## Exercise aim
Bring together every line in the data that includes "computer".

[Saved data entries]
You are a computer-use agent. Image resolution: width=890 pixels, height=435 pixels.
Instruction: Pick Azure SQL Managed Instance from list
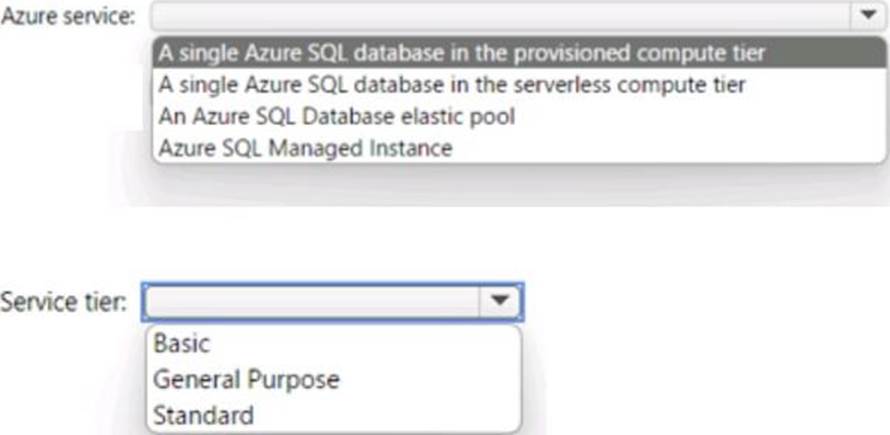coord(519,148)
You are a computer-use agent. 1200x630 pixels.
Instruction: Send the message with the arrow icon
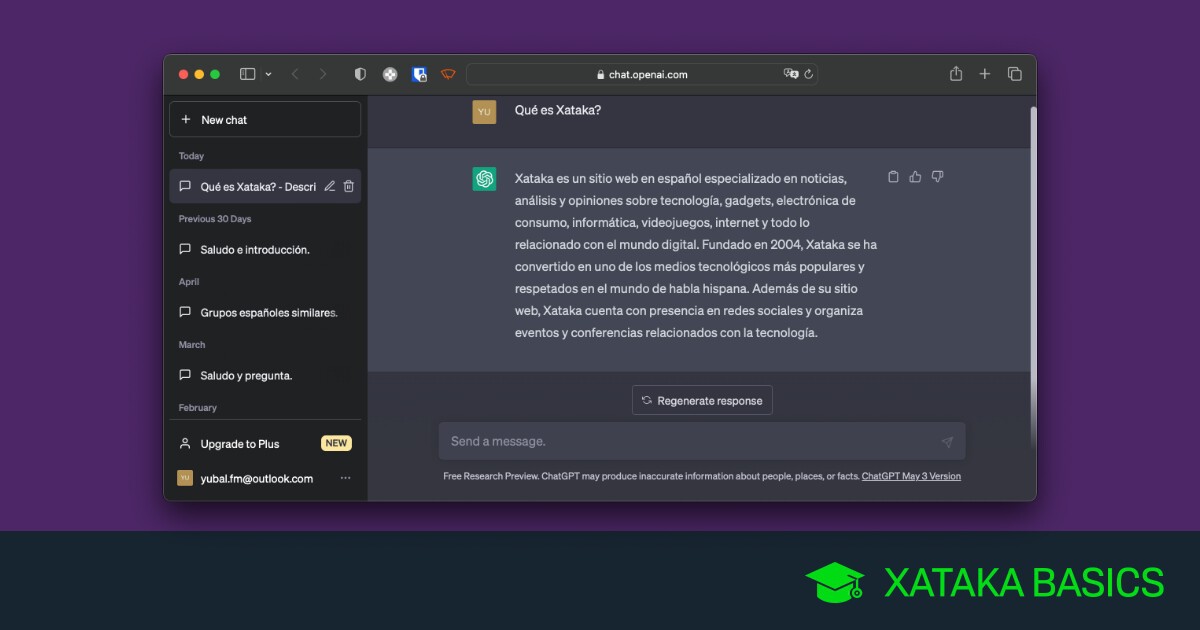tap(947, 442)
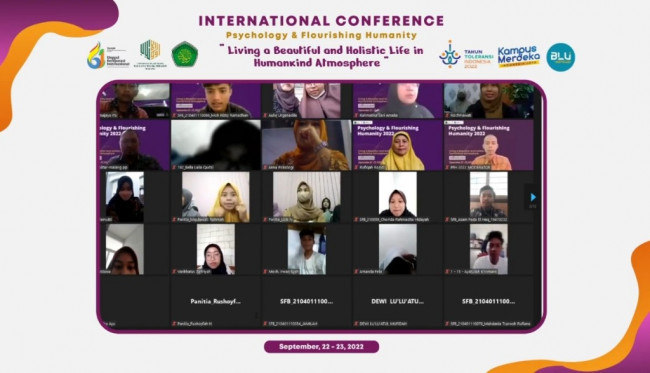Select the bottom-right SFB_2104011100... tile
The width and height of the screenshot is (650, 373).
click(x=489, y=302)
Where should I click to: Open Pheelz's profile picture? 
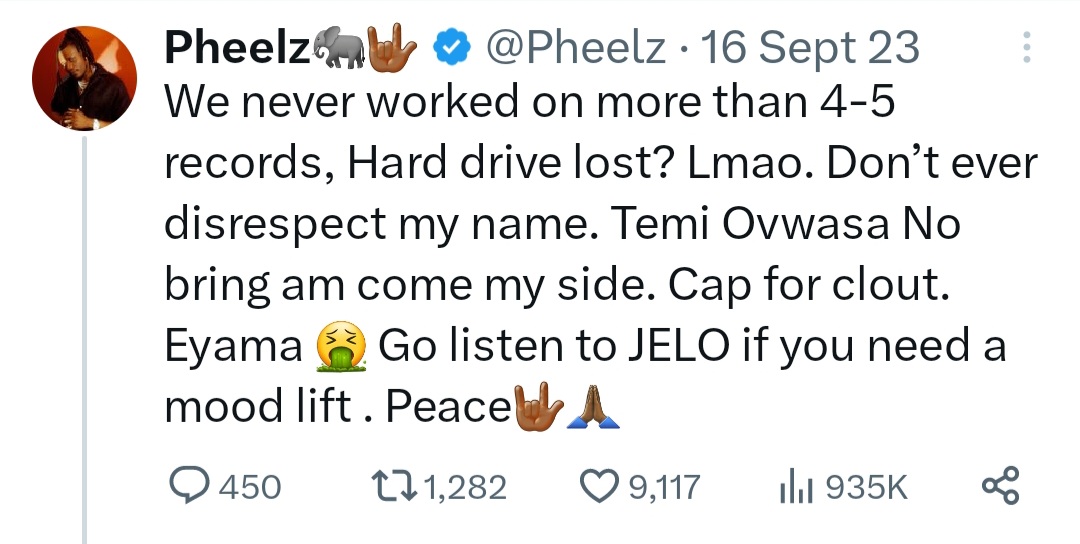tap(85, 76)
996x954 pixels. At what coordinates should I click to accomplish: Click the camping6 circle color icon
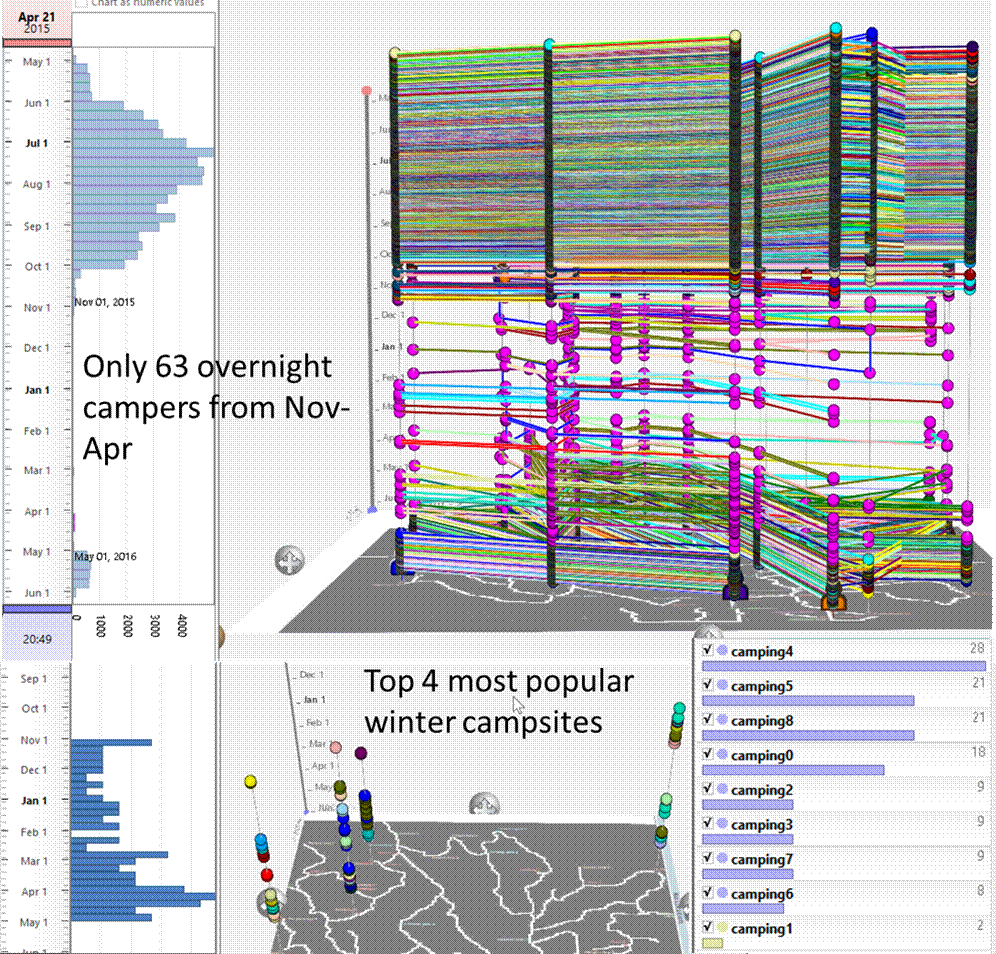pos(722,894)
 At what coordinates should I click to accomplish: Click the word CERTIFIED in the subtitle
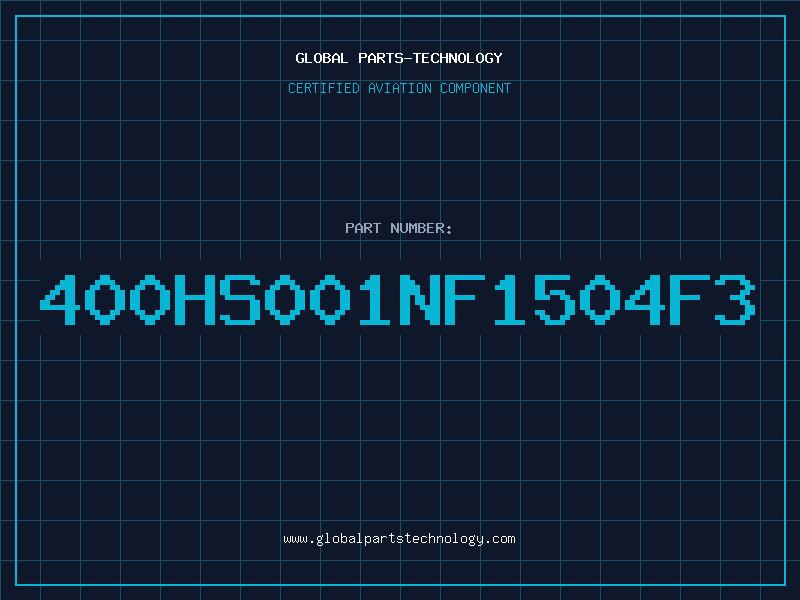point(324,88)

## Exercise answer
You are a computer-use agent. Image resolution: width=890 pixels, height=435 pixels.
You are a computer-use agent. 1200x630 pixels.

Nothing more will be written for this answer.